§ **Records provided**:
»»

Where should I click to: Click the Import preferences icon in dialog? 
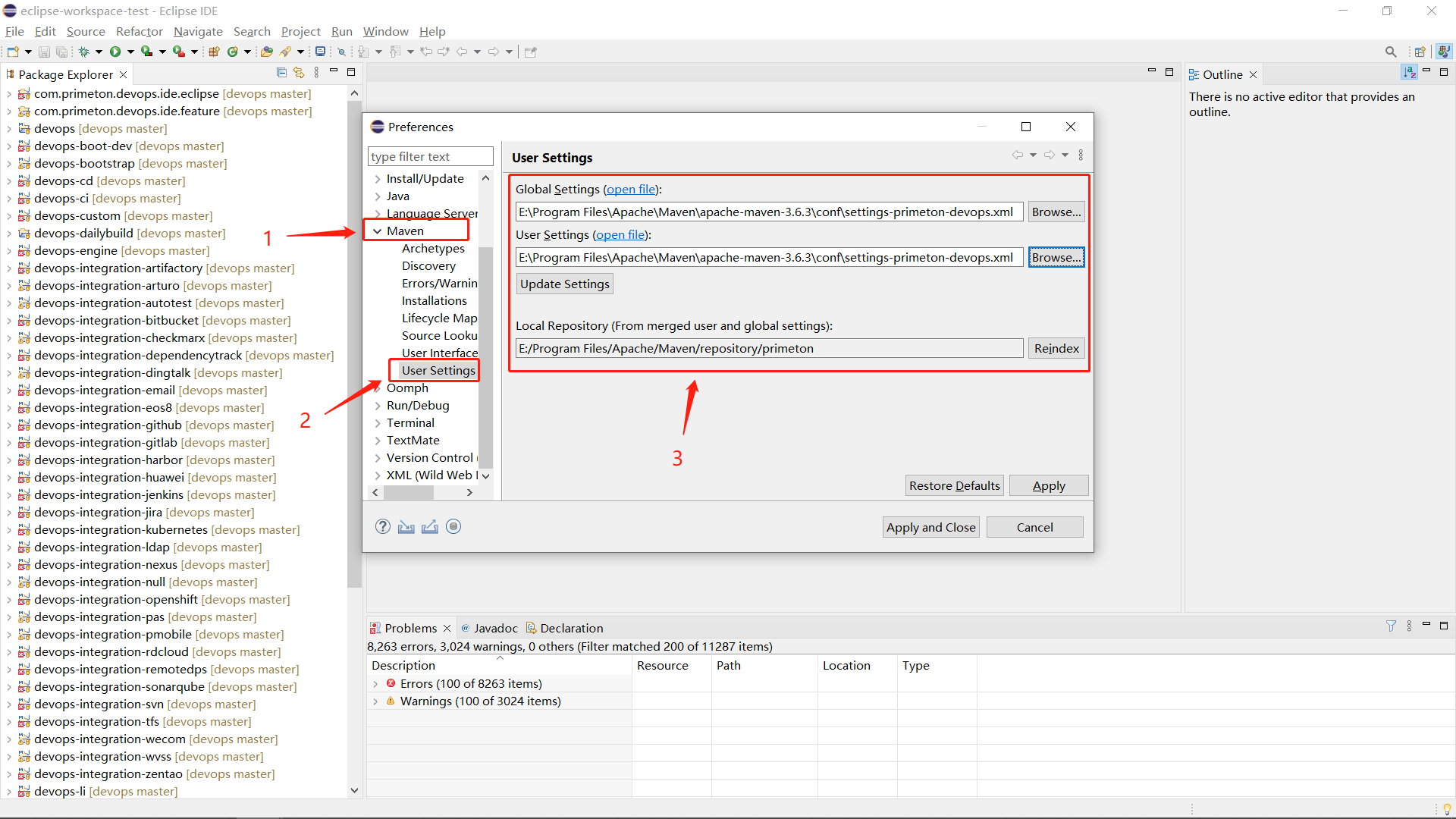click(x=406, y=526)
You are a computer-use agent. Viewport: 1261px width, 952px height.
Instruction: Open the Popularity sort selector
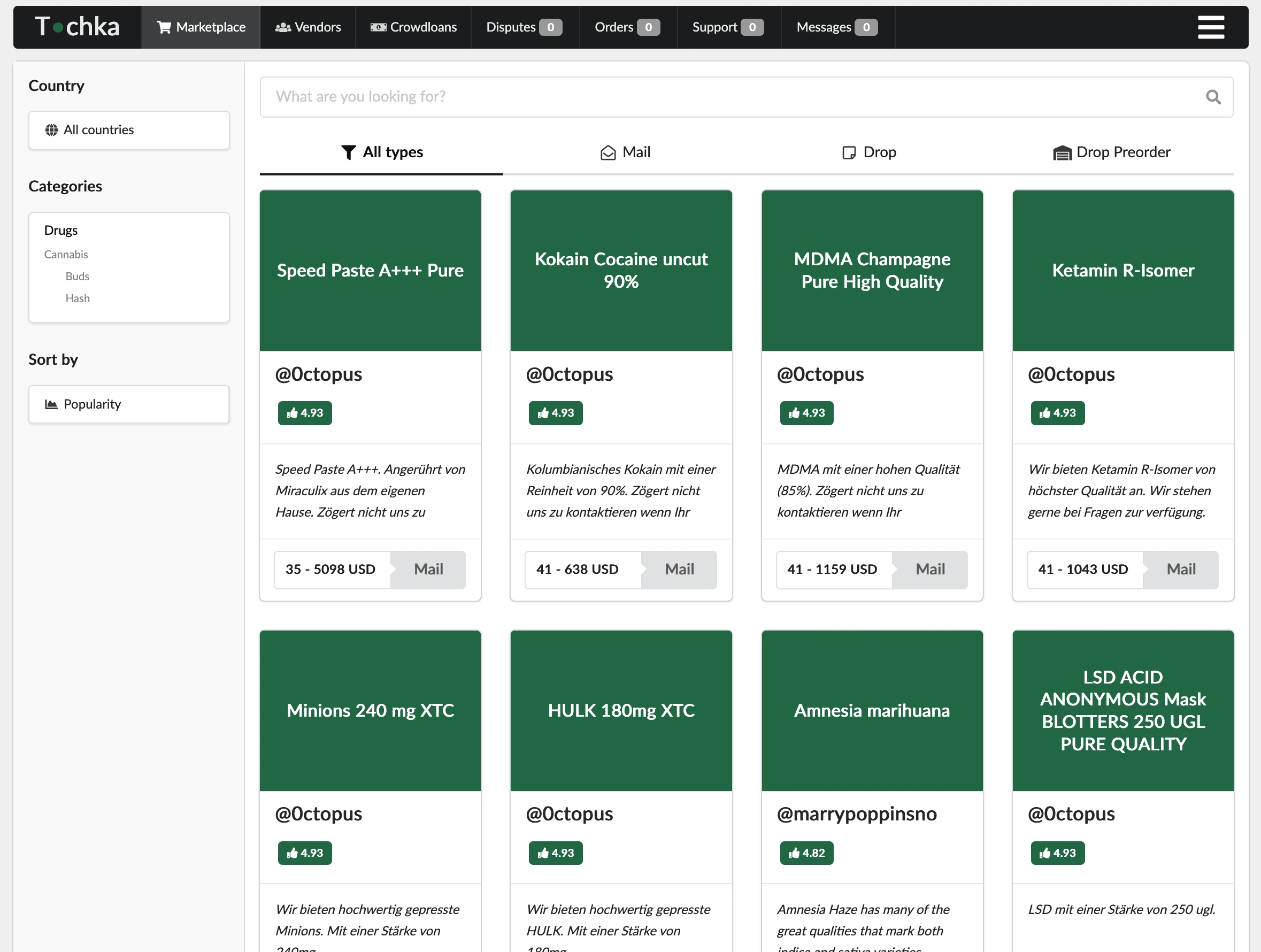(x=128, y=404)
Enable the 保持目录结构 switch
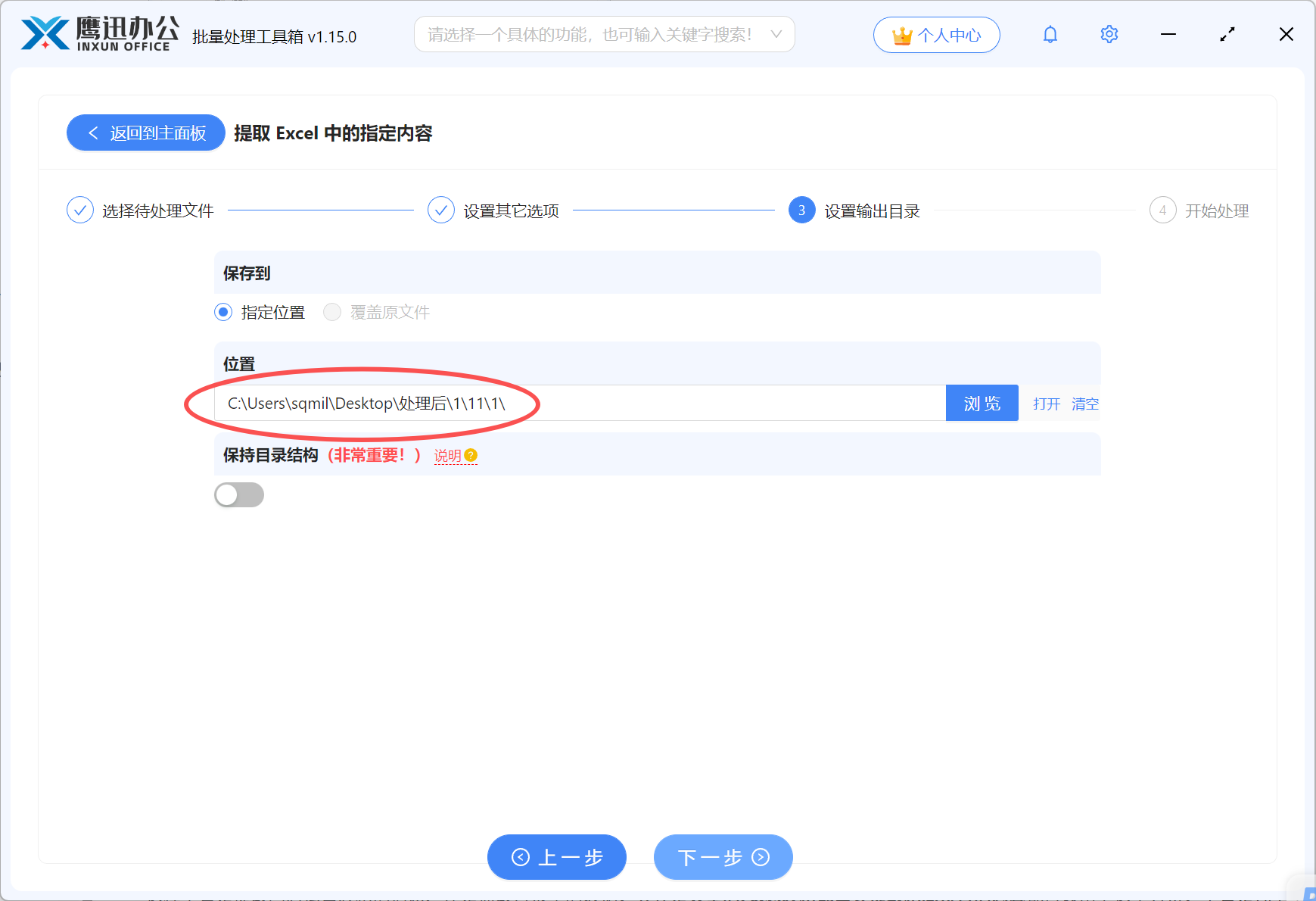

««

§ **What is needed**: For this exercise, retype exactly, and only, the lines from the line with "Instruction: Open the" through the last line of the material above, both included. Pictures stay out.

§ **Solution to the problem**:
Instruction: Open the Popularity sort selector
(x=128, y=404)
Enable the 保持目录结构 switch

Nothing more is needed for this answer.